> _Problem to work on_
Read the lines below, and copy any that contain the string "computer".

> _Data listing_
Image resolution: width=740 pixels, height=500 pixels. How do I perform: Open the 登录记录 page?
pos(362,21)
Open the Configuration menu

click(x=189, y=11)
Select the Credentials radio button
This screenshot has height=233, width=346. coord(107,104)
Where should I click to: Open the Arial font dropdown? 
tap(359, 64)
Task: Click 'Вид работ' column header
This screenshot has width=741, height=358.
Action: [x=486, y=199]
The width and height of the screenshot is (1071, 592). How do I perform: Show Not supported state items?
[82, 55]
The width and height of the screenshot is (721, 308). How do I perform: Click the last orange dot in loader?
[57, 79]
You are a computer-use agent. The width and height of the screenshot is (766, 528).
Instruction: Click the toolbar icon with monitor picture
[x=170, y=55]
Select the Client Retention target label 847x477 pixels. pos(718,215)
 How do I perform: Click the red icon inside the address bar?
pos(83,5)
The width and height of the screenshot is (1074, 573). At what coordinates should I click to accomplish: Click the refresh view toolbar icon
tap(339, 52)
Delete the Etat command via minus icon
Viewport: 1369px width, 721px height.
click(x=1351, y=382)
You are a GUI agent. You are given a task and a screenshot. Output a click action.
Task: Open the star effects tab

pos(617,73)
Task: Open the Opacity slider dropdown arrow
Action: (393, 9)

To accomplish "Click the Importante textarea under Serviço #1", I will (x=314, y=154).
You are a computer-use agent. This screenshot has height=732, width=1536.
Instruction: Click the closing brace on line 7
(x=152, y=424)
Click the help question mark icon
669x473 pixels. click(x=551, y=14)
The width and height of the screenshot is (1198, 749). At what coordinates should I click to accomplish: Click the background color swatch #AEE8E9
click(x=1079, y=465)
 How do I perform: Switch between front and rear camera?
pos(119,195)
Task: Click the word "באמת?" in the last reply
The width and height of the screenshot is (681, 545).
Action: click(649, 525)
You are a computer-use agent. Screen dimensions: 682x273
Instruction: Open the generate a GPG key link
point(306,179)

> _Solution below_
You are a computer-use agent. The width and height of the screenshot is (766, 528).
You are a computer-use agent. This screenshot has height=732, width=1536.
You are a computer-use agent. Screen dimensions: 682x273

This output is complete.